Opinión | El recorte
Cuando se apaguen los focos

El papa León XIV a su paso por Vegueta / Andrés Cruz
El viaje del papa León XIV a Canarias se convirtió en un viaje a España. En un chorro de aire fresco para un presidente de Gobierno asfixiado por los escándalos judiciales. En una luz de gas que se elevó a la enésima potencia, invitando a un líder religioso a que impartiera doctrina de fe en el Congreso de los Diputados. En un espacio promocional para el presidente Salvador Illa, en quien Sánchez abdicó el protagonismo de la recepción. Lo que no pasó en Madrid. Y no pasó en Canarias. No por casualidad.
Estamos, entonces, en el fin del viaje. Prevost pasará por el muelle de la vergüenza, en Arguineguín, y logrará el milagroso evento de que Sánchez y sus ministros vayan a donde nunca fueron y sepan lo que nunca quisieron saber. Ciento sesenta mil migrantes después, veintiséis mil víctimas muertos, los muy humanitarios gobernantes peninsulares se pondrán delante de las cámaras de televisión de medio mundo para disfrutar de sus minutos de gloria celestial. Tendrán que escuchar a un papa pidiendo un trato solidario para los desesperados, pero es un precio razonable a cambio de la publicidad.
Pero recuerden el volcán de La Palma. Cuando la tierra rugió, escupiendo fuego y escorias a las alturas, Sánchez y sus ministros peninsulares vinieron mil veces y se desvivieron hablando hasta por los codos ante los medios de comunicación que acudieron al espectáculo como moscas a la miel. Cuando se apagaron los focos todos los mochuelos se fueron a sus olivos. Y aquí se quedaron los de siempre. Ocho colillas en el cenicero del Atlántico.
Hay que agradecer al papa de los católicos su buena voluntad. Y que haya aceptado incluir estas Islas lejanas en su viaje. Pero tengo serias dudas sobre su mensaje. Es muy fácil decir lo que se debe hacer cuando tú no lo haces. Cuando no tienes ninguna responsabilidad.
León XIV debería saber que las masivas llegadas a Canarias no son una casualidad. Que esas autoridades que han estrechado babosamente su mano fueron las que blindaron el acceso a la Península y al territorio continental. Que cerraron la ruta del Estrecho y el Mediterráneo, incluso con el uso de buques de la armada española. Y que fue esa decisión la que dejó abierta, como única vía de llegada a suelo europeo, la ruta más mortal del mundo: la que viene desde el África subsahariana hacia Canarias.
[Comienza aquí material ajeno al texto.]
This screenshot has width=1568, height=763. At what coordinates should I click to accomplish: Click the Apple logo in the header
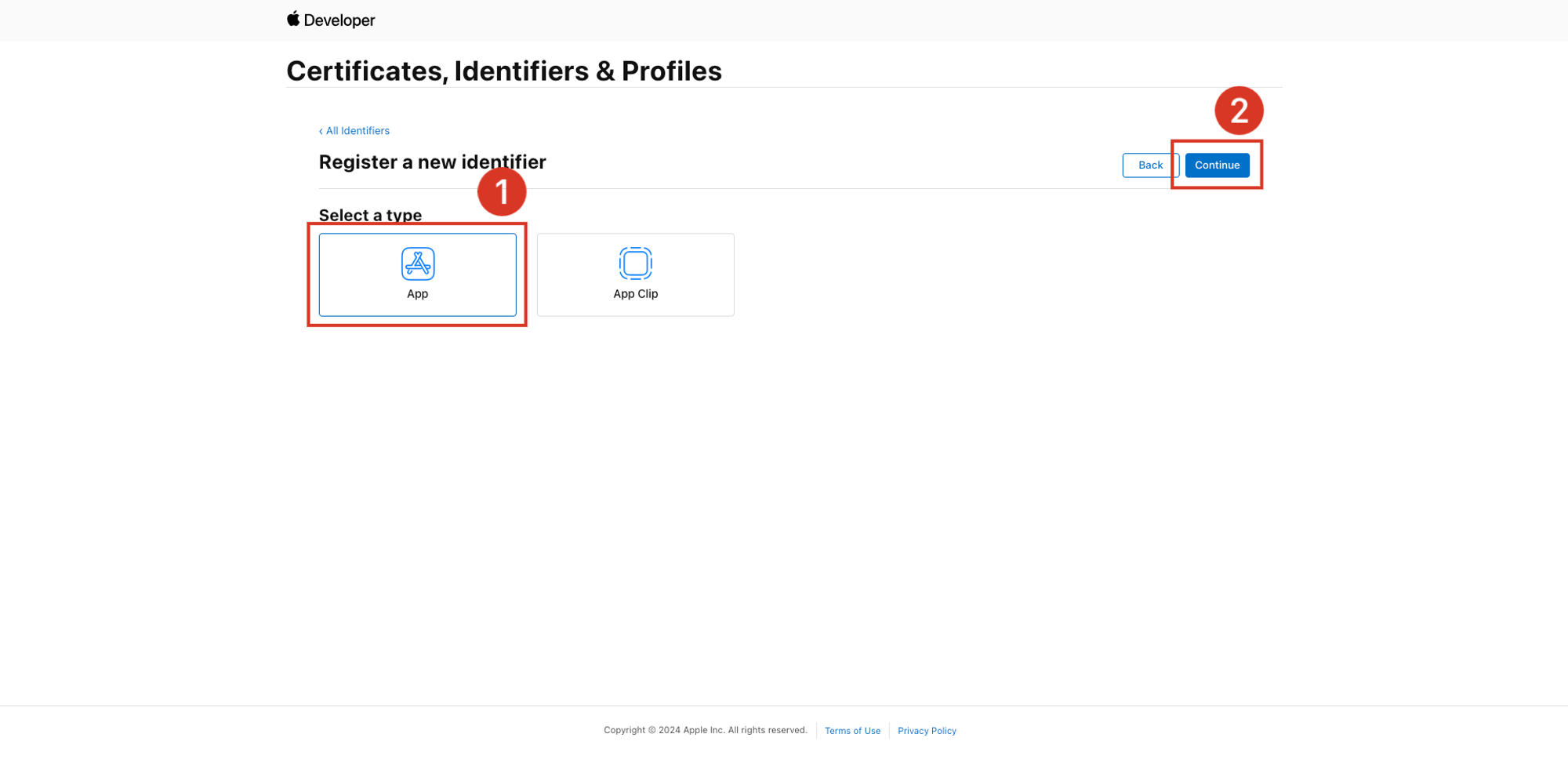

Muchos de los cadáveres que alfombran el océano cercano se deben a esa decisión.
La Unión Europea ha establecido nuevas regulaciones. Si el Estado no despliega en Canarias una nueva inversión en medios humanos, técnicos e infraestructuras, es posible que volvamos a petar ante un incremento en el flujo migratorio irregular. Los migrantes tendrán que ser retenidos durante al menos una semana en la que deben ser identificados, incluso con perfiles biométricos. Y los solicitantes de asilo tendrán que esperar -hasta seis meses- hasta que se resuelvan sus peticiones. Eso, en lenguaje llano, significa que actuaremos como centros de retención de todas esas personas.
Salvo que el muy humanitario Gobierno español haya decidido apostar por la vía de las expulsiones inmediatas, Canarias se puede convertir en una cárcel. Si no se ponen medios de respuesta -y no se han puesto- es el papel que nos seguirán obligando a hacer.